Objective N -acetylcysteine, a potent anti-inflammatory and antioxidant agent, is known to decrease the production of reactive oxygen species after cardiac surgery. The objective of this study was to evaluate the effects of intravenous N -acetylcysteine on clinical and biochemical outcomes after coronary artery bypass surgery with cardiopulmonary bypass. Methods One hundred patients (mean age 60.5 years, range 43-78 years, 89% male) undergoing coronary artery bypass grafting at the Montreal Heart Institute were randomized to receive either N -acetylcysteine (600 mg orally the day before and the morning of the operation, a bolus of 150 mg/kg of intravenous N -acetylcysteine before skin incision, followed by perfusion at 12.5 mg · kg−1 · h−1 over 24 hours; n = 50) or placebo (n = 50). The patients and clinical team were blinded to group assignments. Preoperative characteristics were similar between the two groups. Postoperative clinical data (death, myocardial infarction, low-output syndromes, arrhythmias, bleeding, transfusion requirements, and intensive care unit and hospital lengths of stay) and biochemical markers (creatine kinase MB, troponin T, creatinine, hemoglobin, and platelet levels) were evaluated serially over 4 days. Results Clinical outcomes were not significantly different between the two groups with regard to the incidence of death, myocardial infarction, bleeding, transfusion requirements, intubation time, and hospital length of stay.
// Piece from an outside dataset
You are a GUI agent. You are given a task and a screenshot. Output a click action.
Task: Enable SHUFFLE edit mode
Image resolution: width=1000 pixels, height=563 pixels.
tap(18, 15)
No differences were found in postoperative biochemical markers (troponin T, creatine kinase MB, creatinine, hemoglobin, and platelets) between the groups. No differences were observed between the groups in interleukin-6 production ( P = not significant). Conclusions Prophylactic use of N -acetylcysteine in patients undergoing coronary artery bypass grafting with cardiopulmonary bypass does not lead to improvement in clinical results or biochemical markers. Further strategies to decrease reperfusion injury should be devised.